→ **EXTRACTED TEXT**:
━━━
The future of many disability advocacy organisations is under threat with the expected loss of NSW government funding from July 2018 as the National Disability Insurance Scheme (NDIS) continues to roll out nationally.

Under the terms of NSW’s NDIS deal with the federal government, the state will hand over all its disability budget to the Commonwealth from 1 July 2018.

The CEO of Disability Advocacy NSW, which is one of the largest disability advocacy services in the state, is Mark Grierson. He told Pro Bono News that the NDIS definition of disability support excluded advocacy and health-related services.

“We have been flagging this problem to the state government for two years, but have got nowhere,” Grierson said.

“It is potentially very serious because the NDIS is rolling out in NSW the quickest. Some of these smaller organisations are totally funded by the NSW government, as are a number of other services that are partly funded by the NSW government.

“For our organisation, our budget is about $2.6 million dollars and some $700,000 is from the state government. You can imagine that that is going to have a big impact.

“Another service affected is the Intellectual Disability Rights Service (IDRS) and I think they get about $1 million from the state government towards advocacy.

“It’s like throwing the baby out with the bath water. We have been in there fighting for the NDIS to happen as advocates for people with disabilities but now it seems like the government seems to think [that] because the NDIS is here you don’t need advocates anymore,” he said.
━━━
(Entries for locating text and elements)
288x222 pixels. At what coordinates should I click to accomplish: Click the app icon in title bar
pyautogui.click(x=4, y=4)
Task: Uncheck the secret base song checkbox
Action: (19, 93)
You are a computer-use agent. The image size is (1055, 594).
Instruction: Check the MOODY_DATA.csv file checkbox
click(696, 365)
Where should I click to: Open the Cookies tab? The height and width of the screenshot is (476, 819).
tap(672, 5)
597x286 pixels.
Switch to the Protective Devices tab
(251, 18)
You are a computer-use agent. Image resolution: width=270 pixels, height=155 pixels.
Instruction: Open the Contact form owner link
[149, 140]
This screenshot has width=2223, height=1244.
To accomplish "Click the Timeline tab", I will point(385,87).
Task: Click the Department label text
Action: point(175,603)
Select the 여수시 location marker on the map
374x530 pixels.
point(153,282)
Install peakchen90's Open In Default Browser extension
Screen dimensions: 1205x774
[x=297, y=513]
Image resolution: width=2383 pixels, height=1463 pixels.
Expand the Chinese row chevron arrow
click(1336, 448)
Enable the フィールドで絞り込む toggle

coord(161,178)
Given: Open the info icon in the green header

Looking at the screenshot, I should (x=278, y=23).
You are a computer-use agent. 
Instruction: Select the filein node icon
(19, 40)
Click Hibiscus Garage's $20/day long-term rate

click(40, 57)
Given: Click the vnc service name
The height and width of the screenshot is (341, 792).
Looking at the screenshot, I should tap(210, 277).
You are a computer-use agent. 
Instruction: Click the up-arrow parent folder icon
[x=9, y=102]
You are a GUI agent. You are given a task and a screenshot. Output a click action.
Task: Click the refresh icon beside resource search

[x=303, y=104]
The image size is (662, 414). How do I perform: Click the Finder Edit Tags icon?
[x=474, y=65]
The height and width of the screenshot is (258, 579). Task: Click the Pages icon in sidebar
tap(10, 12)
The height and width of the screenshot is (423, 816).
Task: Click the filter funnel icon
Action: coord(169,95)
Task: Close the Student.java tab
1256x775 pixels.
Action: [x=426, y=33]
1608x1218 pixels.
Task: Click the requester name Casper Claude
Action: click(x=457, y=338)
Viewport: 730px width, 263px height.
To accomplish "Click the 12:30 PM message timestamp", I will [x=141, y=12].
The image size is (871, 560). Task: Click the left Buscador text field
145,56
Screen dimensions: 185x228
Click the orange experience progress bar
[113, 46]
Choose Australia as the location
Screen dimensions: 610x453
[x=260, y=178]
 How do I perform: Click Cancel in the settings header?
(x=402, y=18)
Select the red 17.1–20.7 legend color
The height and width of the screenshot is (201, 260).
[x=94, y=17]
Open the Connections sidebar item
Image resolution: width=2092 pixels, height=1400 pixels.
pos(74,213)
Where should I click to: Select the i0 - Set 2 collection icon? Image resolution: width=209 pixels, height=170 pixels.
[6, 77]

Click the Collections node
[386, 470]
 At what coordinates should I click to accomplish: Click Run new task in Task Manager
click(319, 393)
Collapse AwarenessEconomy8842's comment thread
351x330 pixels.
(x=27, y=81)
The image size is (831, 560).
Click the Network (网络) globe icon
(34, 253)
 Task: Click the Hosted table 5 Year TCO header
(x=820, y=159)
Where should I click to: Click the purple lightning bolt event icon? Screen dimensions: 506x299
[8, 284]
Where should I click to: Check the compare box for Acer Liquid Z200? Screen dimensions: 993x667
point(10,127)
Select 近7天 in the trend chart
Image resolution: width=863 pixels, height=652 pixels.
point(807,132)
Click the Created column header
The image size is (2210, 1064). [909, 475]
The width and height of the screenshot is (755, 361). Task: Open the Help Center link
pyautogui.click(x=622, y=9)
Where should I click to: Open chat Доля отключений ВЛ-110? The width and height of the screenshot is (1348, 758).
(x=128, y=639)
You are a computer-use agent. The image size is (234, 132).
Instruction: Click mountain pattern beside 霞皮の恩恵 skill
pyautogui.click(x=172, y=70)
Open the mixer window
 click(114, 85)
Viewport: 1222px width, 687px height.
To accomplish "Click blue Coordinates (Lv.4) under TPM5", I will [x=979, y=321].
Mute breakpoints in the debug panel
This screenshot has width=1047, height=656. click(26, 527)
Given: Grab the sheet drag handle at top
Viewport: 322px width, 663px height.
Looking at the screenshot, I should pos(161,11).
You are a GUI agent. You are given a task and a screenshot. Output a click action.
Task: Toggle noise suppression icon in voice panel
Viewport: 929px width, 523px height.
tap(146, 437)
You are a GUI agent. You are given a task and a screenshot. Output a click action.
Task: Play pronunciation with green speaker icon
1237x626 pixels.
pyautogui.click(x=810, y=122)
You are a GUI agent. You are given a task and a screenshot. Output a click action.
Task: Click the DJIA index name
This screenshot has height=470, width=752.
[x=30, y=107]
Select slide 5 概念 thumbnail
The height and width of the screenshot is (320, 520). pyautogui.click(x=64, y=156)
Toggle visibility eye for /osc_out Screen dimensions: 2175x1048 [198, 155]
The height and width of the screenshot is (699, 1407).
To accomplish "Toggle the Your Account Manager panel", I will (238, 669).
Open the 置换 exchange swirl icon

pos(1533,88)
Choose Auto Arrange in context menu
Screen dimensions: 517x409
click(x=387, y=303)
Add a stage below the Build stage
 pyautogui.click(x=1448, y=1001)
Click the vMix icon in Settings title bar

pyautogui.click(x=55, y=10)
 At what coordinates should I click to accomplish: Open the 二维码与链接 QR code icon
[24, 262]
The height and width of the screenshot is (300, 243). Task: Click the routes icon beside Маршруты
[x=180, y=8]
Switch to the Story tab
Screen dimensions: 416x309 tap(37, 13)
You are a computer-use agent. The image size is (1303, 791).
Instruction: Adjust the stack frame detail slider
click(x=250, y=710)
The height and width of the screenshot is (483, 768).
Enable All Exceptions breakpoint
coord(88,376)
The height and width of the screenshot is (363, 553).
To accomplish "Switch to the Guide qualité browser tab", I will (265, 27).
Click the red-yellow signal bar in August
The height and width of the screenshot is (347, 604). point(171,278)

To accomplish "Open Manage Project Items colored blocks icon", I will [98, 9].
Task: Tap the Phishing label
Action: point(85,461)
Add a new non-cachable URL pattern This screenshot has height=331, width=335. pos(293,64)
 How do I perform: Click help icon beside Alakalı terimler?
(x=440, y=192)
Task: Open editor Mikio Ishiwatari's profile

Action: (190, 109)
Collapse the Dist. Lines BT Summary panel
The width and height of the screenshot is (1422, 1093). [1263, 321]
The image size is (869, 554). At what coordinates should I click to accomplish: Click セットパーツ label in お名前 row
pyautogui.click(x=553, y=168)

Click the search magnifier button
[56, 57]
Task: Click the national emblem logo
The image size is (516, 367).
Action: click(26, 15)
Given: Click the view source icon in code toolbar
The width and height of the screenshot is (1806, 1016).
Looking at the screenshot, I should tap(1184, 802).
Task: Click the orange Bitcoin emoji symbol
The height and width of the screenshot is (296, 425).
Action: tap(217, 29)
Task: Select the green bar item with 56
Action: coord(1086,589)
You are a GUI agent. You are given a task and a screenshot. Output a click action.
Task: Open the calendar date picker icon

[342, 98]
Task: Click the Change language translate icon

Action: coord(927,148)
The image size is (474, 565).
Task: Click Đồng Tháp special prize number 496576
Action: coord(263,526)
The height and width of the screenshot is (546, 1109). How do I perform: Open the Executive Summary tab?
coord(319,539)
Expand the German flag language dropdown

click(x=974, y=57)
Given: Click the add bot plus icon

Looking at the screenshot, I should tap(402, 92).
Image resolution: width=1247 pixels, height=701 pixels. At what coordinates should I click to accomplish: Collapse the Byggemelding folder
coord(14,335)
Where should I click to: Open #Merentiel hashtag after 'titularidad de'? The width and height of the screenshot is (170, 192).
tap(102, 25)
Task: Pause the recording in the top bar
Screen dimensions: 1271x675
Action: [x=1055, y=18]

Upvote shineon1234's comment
━━━
→ **JOBS**:
(1) Write out the passage of the disability advocacy funding article starting at "The future of" and ending at "roll out nationally.".
(2) Using the disability advocacy funding article, say whether each statement agrees with it, answering yes or no and quoting the words that decide it: (a) NSW will hand its whole disability budget to the Commonwealth from 1 July 2018. (b) Disability Advocacy NSW receives most of its budget from the state government. (c) The NDIS definition of disability support includes advocacy services.

→ **ANSWERS FOR THIS EXERCISE**:
(1)
The future of many disability advocacy organisations is under threat with the expected loss of NSW government funding from July 2018 as the National Disability Insurance Scheme (NDIS) continues to roll out nationally.

(2)
(a) Yes: "the state will hand over all its disability budget to the Commonwealth from 1 July 2018."
(b) No: "our budget is about $2.6 million dollars and some $700,000 is from the state government."
(c) No: "the NDIS definition of disability support excluded advocacy and health-related services."